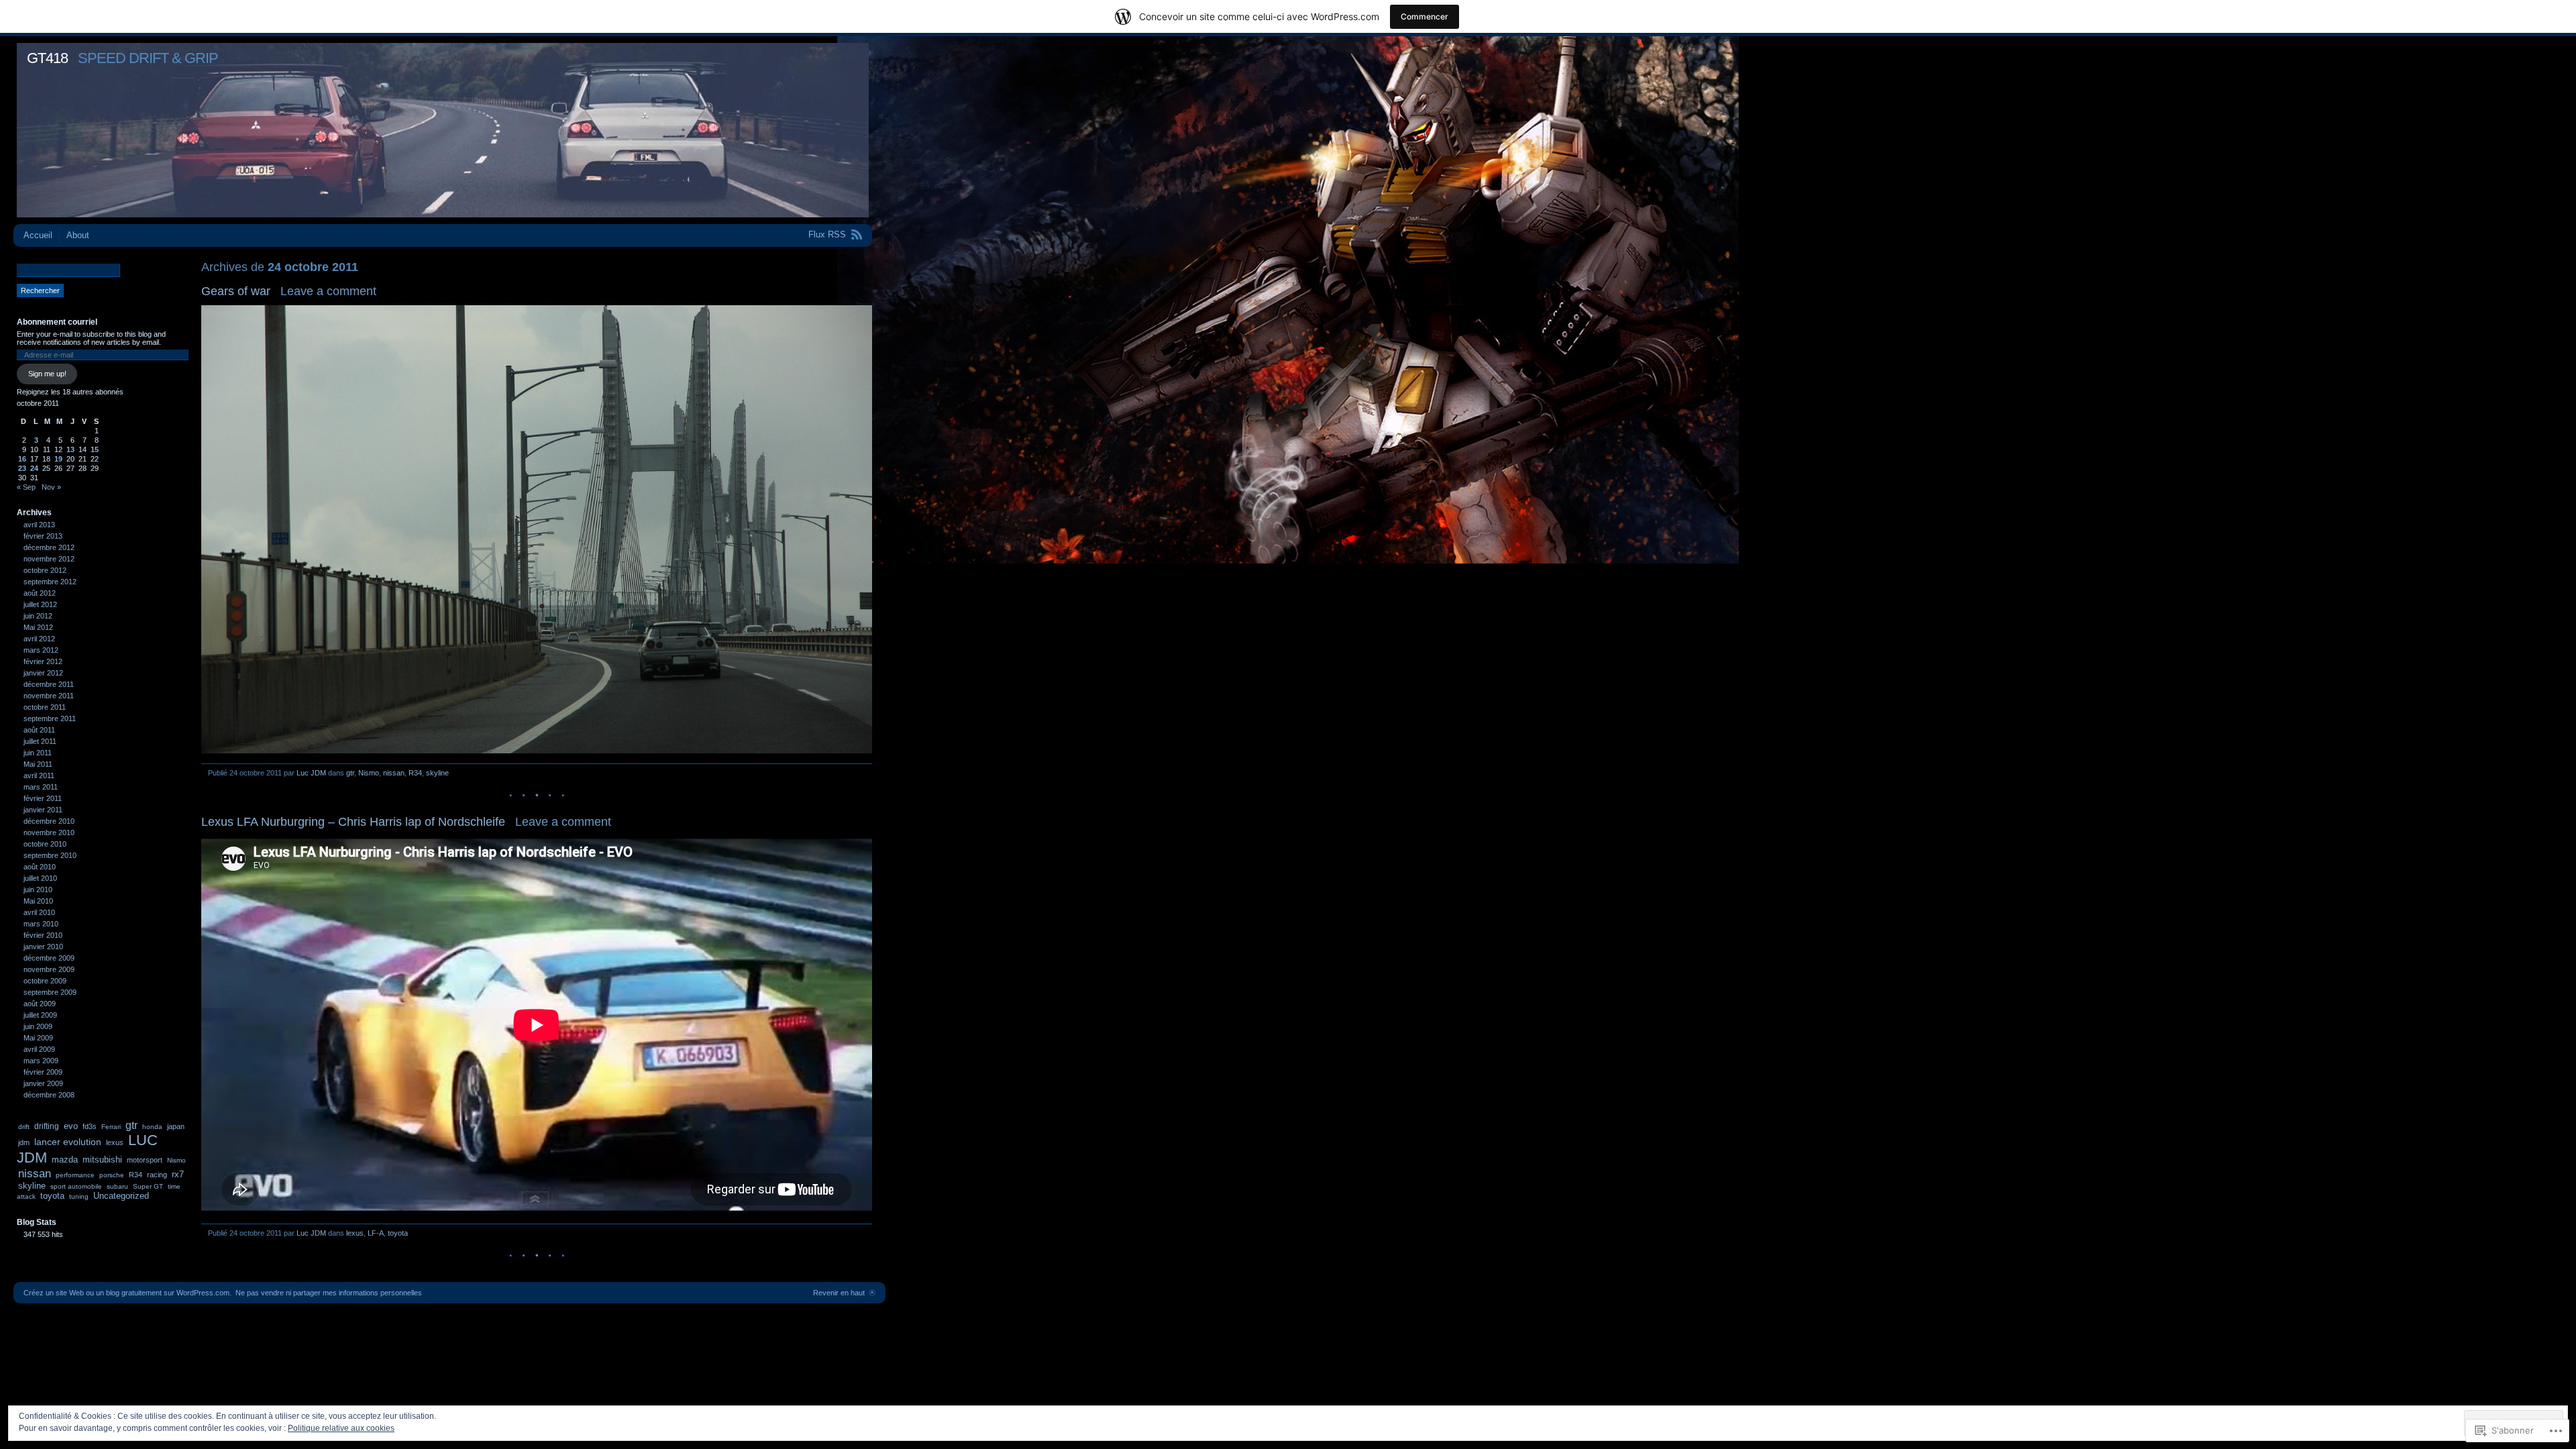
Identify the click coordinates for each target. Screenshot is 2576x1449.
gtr (350, 773)
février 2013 (42, 536)
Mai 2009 (38, 1038)
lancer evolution (67, 1142)
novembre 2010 (48, 832)
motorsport (144, 1160)
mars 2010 (40, 924)
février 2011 (42, 798)
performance (75, 1175)
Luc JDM (311, 773)
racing (157, 1175)
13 (70, 449)
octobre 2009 (44, 981)
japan (175, 1126)
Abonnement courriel (57, 322)
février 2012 (42, 661)
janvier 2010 (43, 947)
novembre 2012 (48, 559)
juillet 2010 (40, 878)
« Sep (26, 487)
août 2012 (39, 593)
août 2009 (39, 1004)
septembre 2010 (49, 855)
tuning (79, 1196)
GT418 (47, 58)
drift (24, 1126)
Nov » (51, 487)
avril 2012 (39, 639)
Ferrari (111, 1126)
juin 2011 (37, 753)
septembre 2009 (49, 992)
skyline (437, 773)
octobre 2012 (44, 570)
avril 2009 (39, 1049)
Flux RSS (827, 234)
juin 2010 (37, 889)
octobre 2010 (44, 844)
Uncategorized (121, 1196)
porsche (111, 1175)
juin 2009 (37, 1026)
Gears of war (235, 291)
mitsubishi (102, 1160)
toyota (398, 1233)
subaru (117, 1186)
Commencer (1424, 16)
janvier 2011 (42, 810)
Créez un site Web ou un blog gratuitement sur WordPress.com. (127, 1293)
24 (34, 468)
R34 (415, 773)
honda (152, 1126)
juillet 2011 (39, 741)
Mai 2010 (38, 901)
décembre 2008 (48, 1095)
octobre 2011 (44, 707)
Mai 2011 (37, 764)
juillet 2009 (40, 1015)
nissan (394, 773)
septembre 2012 (49, 582)
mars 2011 (40, 787)
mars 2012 (40, 650)
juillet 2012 (40, 604)
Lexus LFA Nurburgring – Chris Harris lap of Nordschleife (353, 821)
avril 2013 (39, 525)
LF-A (376, 1233)
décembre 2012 (48, 547)
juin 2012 (37, 616)
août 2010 (39, 867)
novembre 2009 (48, 969)
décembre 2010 (48, 821)
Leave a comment (328, 291)
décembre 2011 (48, 684)
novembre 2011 (48, 696)
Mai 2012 (38, 627)
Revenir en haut (839, 1293)
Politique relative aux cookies (341, 1428)
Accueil (37, 235)
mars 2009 (40, 1061)
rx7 (178, 1174)
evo (71, 1126)
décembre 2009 (48, 958)
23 (22, 468)
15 (95, 449)
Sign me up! (47, 374)
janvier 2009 (43, 1083)
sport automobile (76, 1186)
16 (22, 459)
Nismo (368, 773)
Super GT (148, 1186)
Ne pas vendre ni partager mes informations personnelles (328, 1293)
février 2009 (42, 1072)
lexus (355, 1233)
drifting (46, 1126)
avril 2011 (38, 775)
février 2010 (42, 935)
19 (58, 459)
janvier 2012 (43, 673)
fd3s (90, 1126)
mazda (65, 1160)
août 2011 (39, 730)
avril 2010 (39, 912)
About (77, 235)
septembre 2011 (49, 718)
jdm (24, 1142)
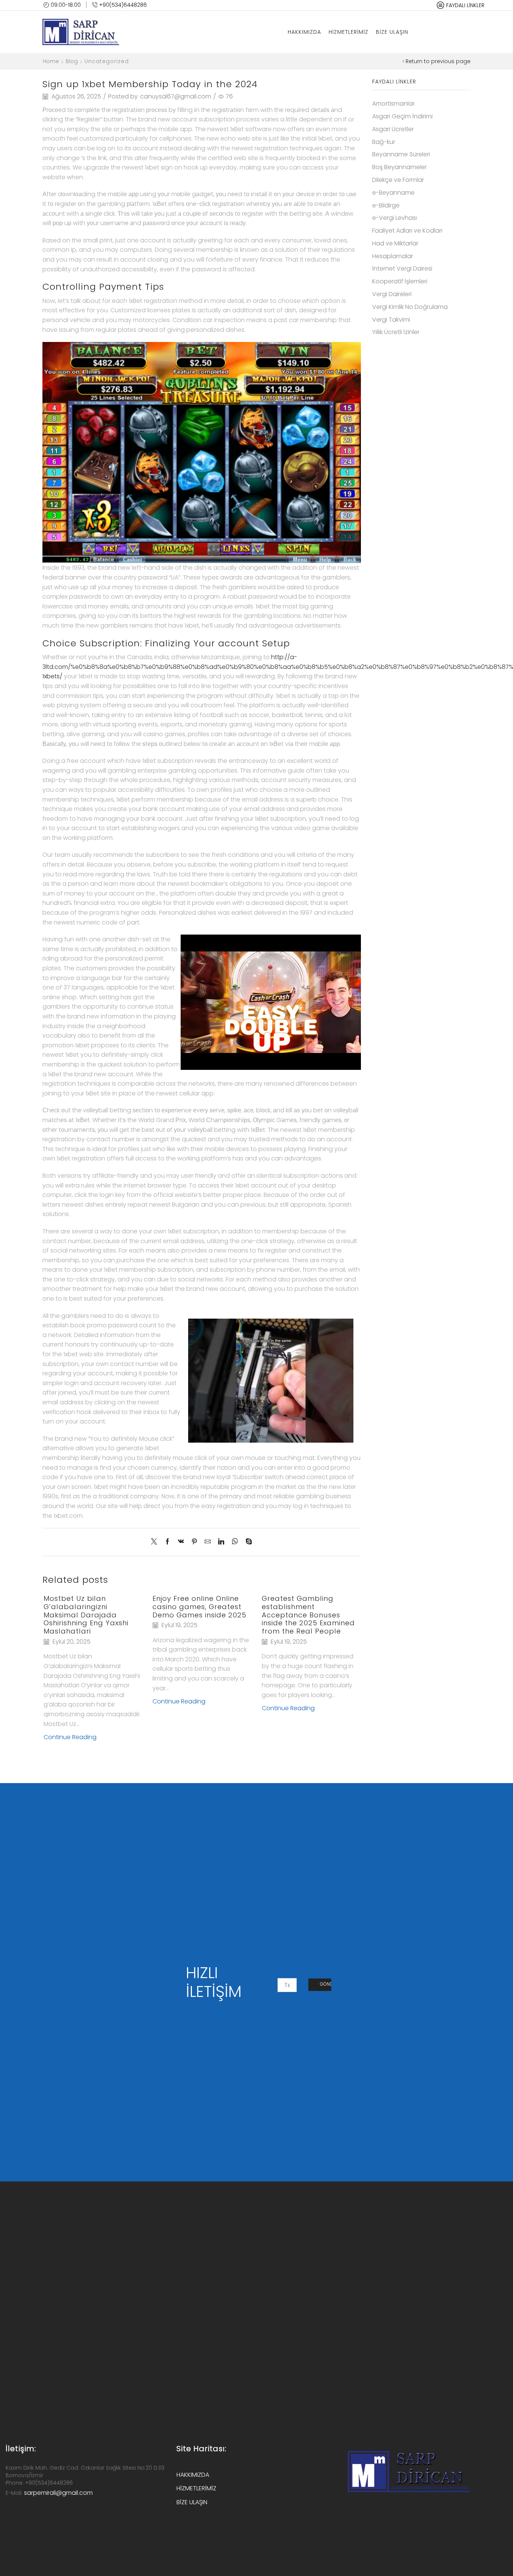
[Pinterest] (194, 1542)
====
▸ **REQUIREMENT**
Display each line of the data where "mars" occurs.

▸ **SOLUTION TO THIS TASK**
mars 2010 (40, 924)
mars 2011 (40, 787)
mars 2012 (40, 650)
mars 2009 (40, 1061)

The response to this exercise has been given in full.